____ Stored rows

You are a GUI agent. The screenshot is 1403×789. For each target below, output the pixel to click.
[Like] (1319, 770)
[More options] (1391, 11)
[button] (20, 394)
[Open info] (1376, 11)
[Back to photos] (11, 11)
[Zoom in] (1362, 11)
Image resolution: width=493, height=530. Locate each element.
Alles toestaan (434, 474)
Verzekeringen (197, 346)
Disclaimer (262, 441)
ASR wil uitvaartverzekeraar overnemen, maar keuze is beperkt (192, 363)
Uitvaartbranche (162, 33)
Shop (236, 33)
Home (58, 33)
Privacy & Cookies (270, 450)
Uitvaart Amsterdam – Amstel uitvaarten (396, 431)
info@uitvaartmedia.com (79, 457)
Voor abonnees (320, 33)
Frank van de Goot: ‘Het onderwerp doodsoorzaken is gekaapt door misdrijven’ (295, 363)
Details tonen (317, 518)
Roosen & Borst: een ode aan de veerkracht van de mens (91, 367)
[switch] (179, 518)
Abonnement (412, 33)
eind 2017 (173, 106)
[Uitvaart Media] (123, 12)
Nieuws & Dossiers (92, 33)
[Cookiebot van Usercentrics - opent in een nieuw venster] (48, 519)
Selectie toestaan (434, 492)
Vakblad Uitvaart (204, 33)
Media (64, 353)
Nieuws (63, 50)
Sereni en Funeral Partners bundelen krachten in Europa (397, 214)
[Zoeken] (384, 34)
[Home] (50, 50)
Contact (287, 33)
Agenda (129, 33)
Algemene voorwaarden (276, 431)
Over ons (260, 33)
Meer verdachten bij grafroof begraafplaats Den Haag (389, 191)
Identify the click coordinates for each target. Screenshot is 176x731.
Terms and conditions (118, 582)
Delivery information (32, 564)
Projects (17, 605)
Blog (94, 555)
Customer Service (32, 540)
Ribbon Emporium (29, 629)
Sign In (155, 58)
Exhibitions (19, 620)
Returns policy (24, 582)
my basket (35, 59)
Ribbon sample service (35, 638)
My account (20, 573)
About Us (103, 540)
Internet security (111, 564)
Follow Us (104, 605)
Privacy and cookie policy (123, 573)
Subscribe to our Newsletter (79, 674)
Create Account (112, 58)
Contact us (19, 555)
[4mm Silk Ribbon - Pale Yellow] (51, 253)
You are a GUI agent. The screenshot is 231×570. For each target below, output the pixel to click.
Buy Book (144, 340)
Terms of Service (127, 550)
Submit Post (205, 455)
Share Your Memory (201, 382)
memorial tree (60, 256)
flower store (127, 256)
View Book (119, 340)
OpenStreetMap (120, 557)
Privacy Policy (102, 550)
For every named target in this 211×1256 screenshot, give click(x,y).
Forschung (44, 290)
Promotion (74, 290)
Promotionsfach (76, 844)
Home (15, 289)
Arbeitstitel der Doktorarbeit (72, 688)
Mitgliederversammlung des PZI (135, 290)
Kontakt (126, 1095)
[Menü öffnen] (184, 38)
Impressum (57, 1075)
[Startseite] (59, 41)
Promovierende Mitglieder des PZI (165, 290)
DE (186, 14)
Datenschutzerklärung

________

* Given exercise
Rewrite all the items above, changing "GUI agent" to "interface agent" everywhere it occurs and keeping everything else the same.

* Reply to the task
You are a interface agent. The screenshot is 1403×789. For each target below, output the pixel to click.
[Like] (1319, 770)
[More options] (1391, 11)
[button] (20, 394)
[Open info] (1376, 11)
[Back to photos] (11, 11)
[Zoom in] (1362, 11)
Image resolution: width=493, height=530. Locate each element.
Alles toestaan (434, 474)
Verzekeringen (197, 346)
Disclaimer (262, 441)
ASR wil uitvaartverzekeraar overnemen, maar keuze is beperkt (192, 363)
Uitvaartbranche (162, 33)
Shop (236, 33)
Home (58, 33)
Privacy & Cookies (270, 450)
Uitvaart Amsterdam – Amstel uitvaarten (396, 431)
info@uitvaartmedia.com (79, 457)
Voor abonnees (320, 33)
Frank van de Goot: ‘Het onderwerp doodsoorzaken is gekaapt door misdrijven’ (295, 363)
Details tonen (317, 518)
Roosen & Borst: een ode aan de veerkracht van de mens (91, 367)
[switch] (179, 518)
Abonnement (412, 33)
eind 2017 (173, 106)
[Uitvaart Media] (123, 12)
Nieuws & Dossiers (92, 33)
[Cookiebot van Usercentrics - opent in een nieuw venster] (48, 519)
Selectie toestaan (434, 492)
Vakblad Uitvaart (204, 33)
Media (64, 353)
Nieuws (63, 50)
Sereni en Funeral Partners bundelen krachten in Europa (397, 214)
[Zoeken] (384, 34)
[Home] (50, 50)
Contact (287, 33)
Agenda (129, 33)
Algemene voorwaarden (276, 431)
Over ons (260, 33)
Meer verdachten bij grafroof begraafplaats Den Haag (389, 191)
Identify the click coordinates for each target. Screenshot is 176x731.
Terms and conditions (118, 582)
Delivery information (32, 564)
Projects (17, 605)
Blog (94, 555)
Customer Service (32, 540)
Ribbon Emporium (29, 629)
Sign In (155, 58)
Exhibitions (19, 620)
Returns policy (24, 582)
my basket (35, 59)
Ribbon sample service (35, 638)
My account (20, 573)
About Us (103, 540)
Internet security (111, 564)
Follow Us (104, 605)
Privacy and cookie policy (123, 573)
Subscribe to our Newsletter (79, 674)
Create Account (112, 58)
Contact us (19, 555)
[4mm Silk Ribbon - Pale Yellow] (51, 253)
You are a interface agent. The screenshot is 231×570. For each target below, output the pixel to click.
Buy Book (144, 340)
Terms of Service (127, 550)
Submit Post (205, 455)
Share Your Memory (201, 382)
memorial tree (60, 256)
flower store (127, 256)
View Book (119, 340)
OpenStreetMap (120, 557)
Privacy Policy (102, 550)
For every named target in this 211×1256 screenshot, give click(x,y).
Forschung (44, 290)
Promotion (74, 290)
Promotionsfach (76, 844)
Home (15, 289)
Arbeitstitel der Doktorarbeit (72, 688)
Mitgliederversammlung des PZI (135, 290)
Kontakt (126, 1095)
[Menü öffnen] (184, 38)
Impressum (57, 1075)
[Startseite] (59, 41)
Promovierende Mitglieder des PZI (165, 290)
DE (186, 14)
Datenschutzerklärung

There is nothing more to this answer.